++++ Data section ++++

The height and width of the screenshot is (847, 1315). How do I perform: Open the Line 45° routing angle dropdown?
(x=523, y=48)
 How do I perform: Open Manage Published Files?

++++
++++ Data section ++++

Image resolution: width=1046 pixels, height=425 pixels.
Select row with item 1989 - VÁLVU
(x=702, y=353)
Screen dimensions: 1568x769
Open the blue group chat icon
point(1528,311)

++++

▶ [Task to carry out]
Copy out each line of the data above, exactly, if it lies between the line holding "The height and" and the line holding "How do I perform: Open Manage", inclusive; copy no other line.

▶ [Task output]
The height and width of the screenshot is (847, 1315). How do I perform: Open the Line 45° routing angle dropdown?
(x=523, y=48)
 How do I perform: Open Manage Published Files?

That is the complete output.